Developing an SD Card with a Secret
A custom SD card adapter that wirelessly triggers remote cameras when a trail camera detects wildlife, using RF 433MHz and Bluetooth modules miniaturized to fit inside a standard SD card form factor.
Greetings, Habr!
I couldn't resist writing about a new system I recently developed. The first device looks like a regular microSD-to-SD adapter, except for an extra chip located in a cutout on the board. The idea behind the project is to send a signal to a second device over a wireless channel when power is supplied to the SD card.
Background and Purpose
In one of my previous articles, I described synchronizing a trail camera with a DSLR camera. Such systems are used by photographers and videographers for shooting wildlife. The image quality from a DSLR is much higher thanks to quality optics (we're talking about SLR cameras).

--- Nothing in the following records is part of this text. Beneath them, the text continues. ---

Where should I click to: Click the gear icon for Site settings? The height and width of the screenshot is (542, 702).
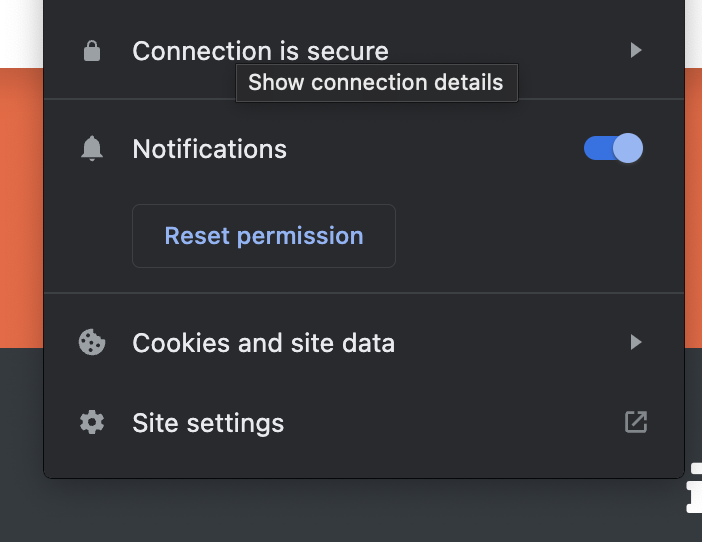[x=92, y=423]
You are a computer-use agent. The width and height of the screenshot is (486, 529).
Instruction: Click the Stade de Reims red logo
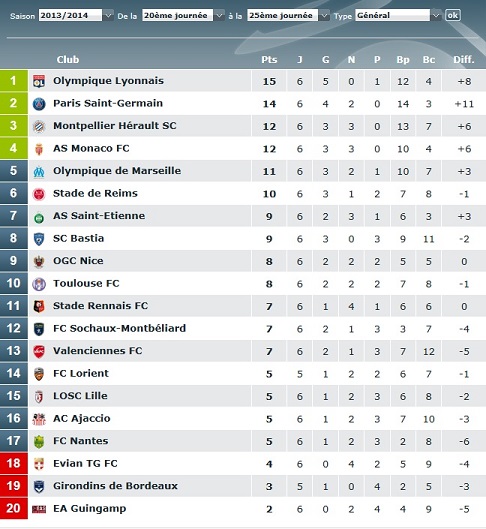(x=39, y=194)
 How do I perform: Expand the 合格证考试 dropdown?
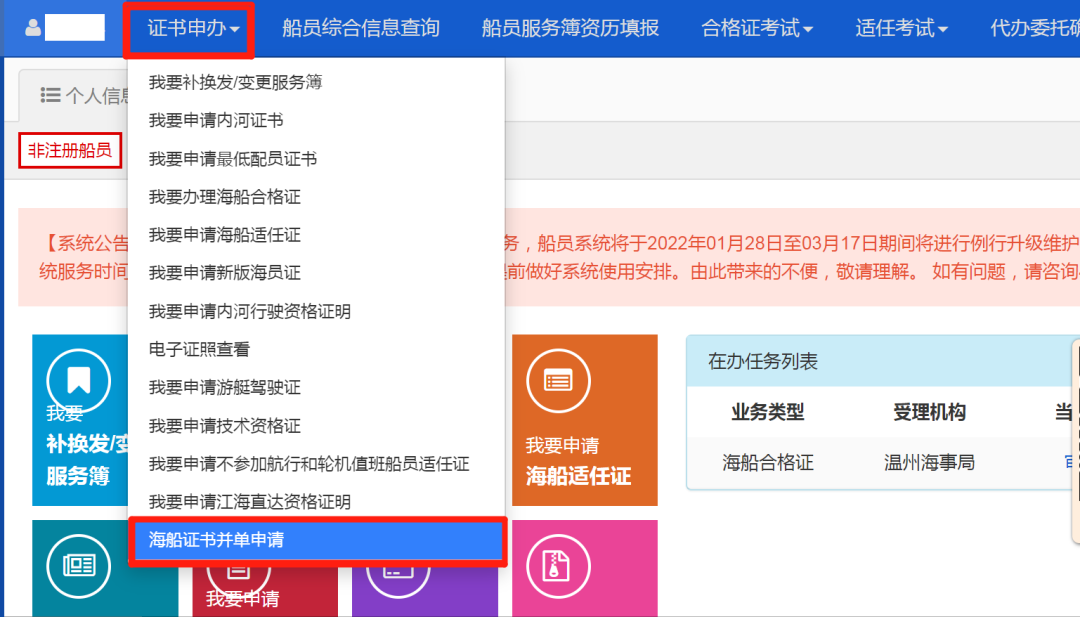[757, 28]
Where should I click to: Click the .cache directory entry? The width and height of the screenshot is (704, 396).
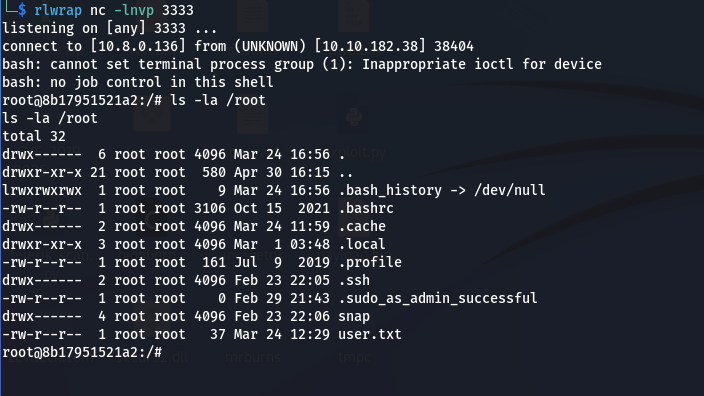coord(362,226)
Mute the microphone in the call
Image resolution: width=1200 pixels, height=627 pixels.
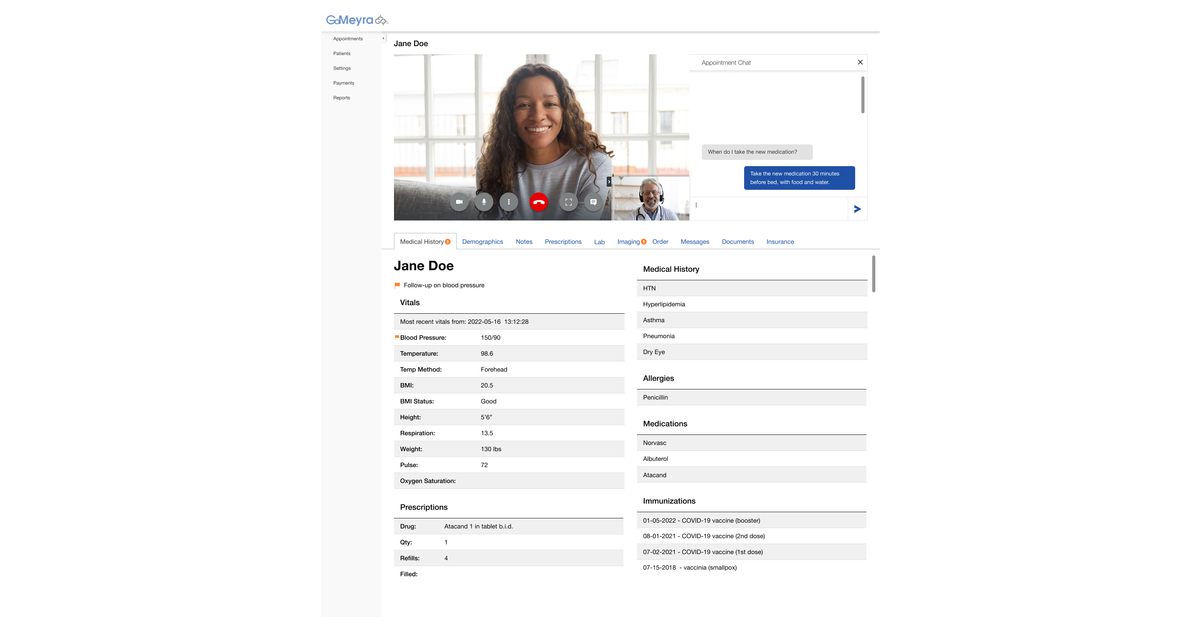tap(484, 202)
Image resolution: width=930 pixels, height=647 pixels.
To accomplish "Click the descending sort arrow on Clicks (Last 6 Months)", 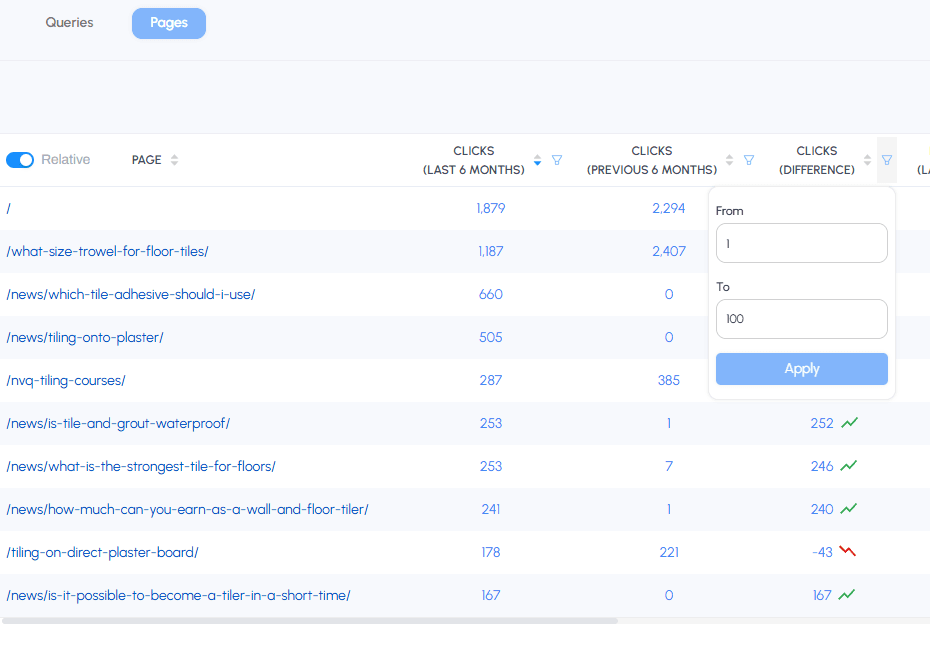I will (x=537, y=163).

Simply using a camera with a PIR sensor isn't enough, because beyond just motion detection, the trail camera allows you to set sensitivity, distance to subject, and many other parameters — even image analysis before capture.
The Idea
The idea emerged to transmit the trail camera's trigger signal simultaneously to multiple cameras over RF 433MHz/315MHz or Bluetooth 2.4GHz.

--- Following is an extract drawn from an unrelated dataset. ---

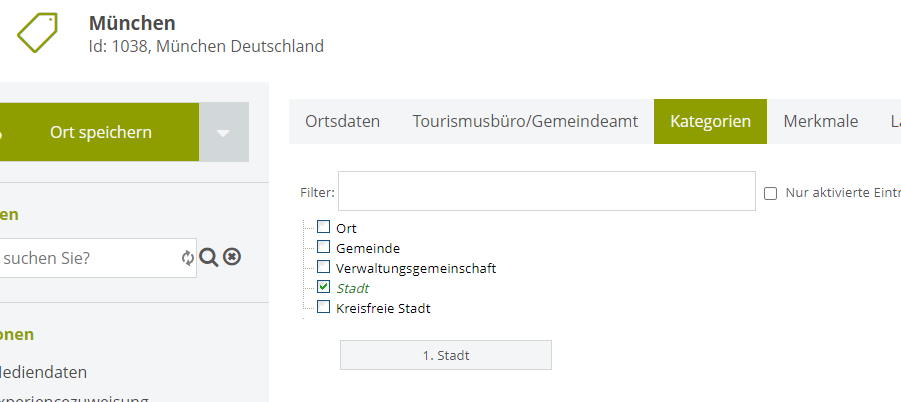Tick the Verwaltungsgemeinschaft checkbox
Image resolution: width=901 pixels, height=402 pixels.
click(x=324, y=266)
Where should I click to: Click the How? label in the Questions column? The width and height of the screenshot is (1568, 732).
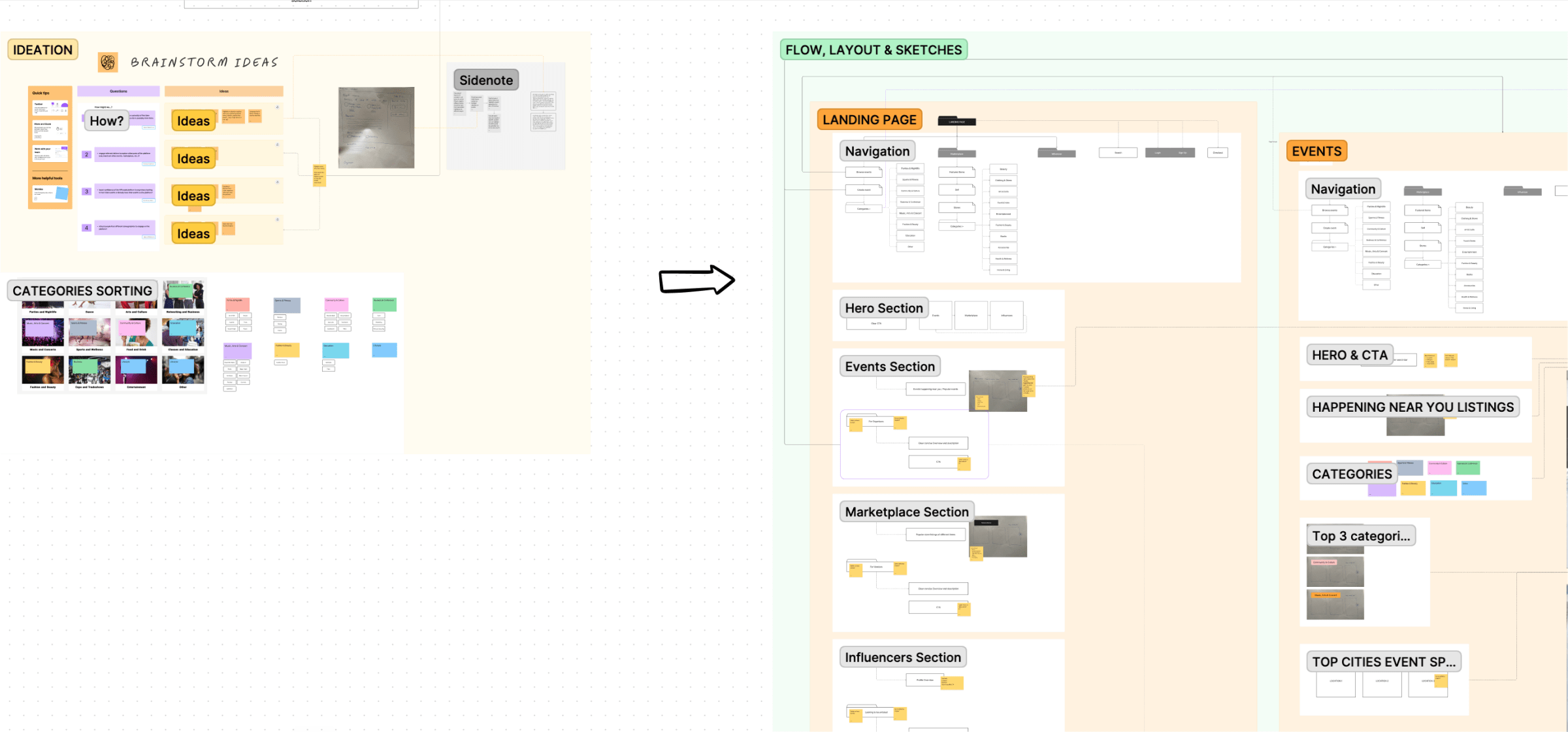click(106, 121)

The main problem was that the transmitter module needed to be installed inside the trail camera by soldering to specific points on its board. After analyzing various signals (PIR sensor, memory card, IR illumination, microphone, etc.), it became clear that power is supplied to the memory card as soon as all trigger conditions are met. The rest of the time, the SD card remains unpowered to conserve battery life.
SD Card with Wi-Fi
A Transcend SD card with Wi-Fi was purchased for testing the concept.
RF Receivers and Transmitters
Off-the-shelf receivers and transmitters were purchased:
The pairs identified as RX480E-4 and TX-118S-4 showed excellent results. The desired 30-meter range works reliably. Multiple transmitters can be paired with a single receiver within one shooting location.
TX-118S-4 Transmitter Schematic
The WL116S chip (a microcontroller with RF section) comes in an SO-16 package. The measured height is 1.6mm above the board surface. A full-size SD card is 2.2mm thick, and the contacts are recessed 1.4mm deep.
With a standard chip mounting, the total device height would be around 3.1mm (with 1.5mm PCB), which wouldn't allow the adapter to fit into a card slot.
The Solution: Flipped Construction
I had to flip the chip with its connector, making cutouts in the board. A mass-produced device with this layout wouldn't work, but that's not needed anyway — the plan is to produce up to 10 units.
Electrical Schematic
Passive components are in 0402 packages. As soon as the memory card receives power, a wireless signal is transmitted.
It works up to five meters in line of sight without antennas.
First Power-On
When mirroring the chip, there was a pin order error that was later corrected. The device was potted with epoxy for mechanical strength and insulation.
Assembled Prototype
A second iteration is planned with removal of the solder mask and metallization by 1mm on the long sides of the board. Immersion gold plating of the contacts is also needed.
Receiver for Camera Control
The receiver is built on an Atmega328P (case G404/G434, dimensions 90x50x32mm).
Antennas are wound on a 5mm mandrel with solid-core wire 170mm long. The wireless signal emulates a wired remote, pressing the focus and shutter buttons on the camera.
This unit, along with the camera and battery pack, is installed in a special outdoor enclosure with a window for the lens.
Camera Control
A colleague writes software implementing various photo and video shooting algorithms. There are nuances: the camera goes to sleep and needs to be woken up (without feedback). DIP switches set modes and delays (number of frames, video length, etc.).
Bluetooth Variant
A prototype receiver and transmitter using Bluetooth was created with the NRF52833-QDAA-R7 chip in a QFN package (0.85mm height). This is a full-featured microcontroller that eliminates the need for the Atmega on the receiving device.
Results and Applications
After testing, the system proved to be fully functional. The signal is stable; there is some latency, but it's not critical for this type of shooting.
You can set up two cameras and shoot from different angles or simultaneously capture photos and video.
This topic is popular among photographers. Devices are placed around the forest for six months to a year, then collected along with the photos — assuming a bear hasn't destroyed everything (there have been cases).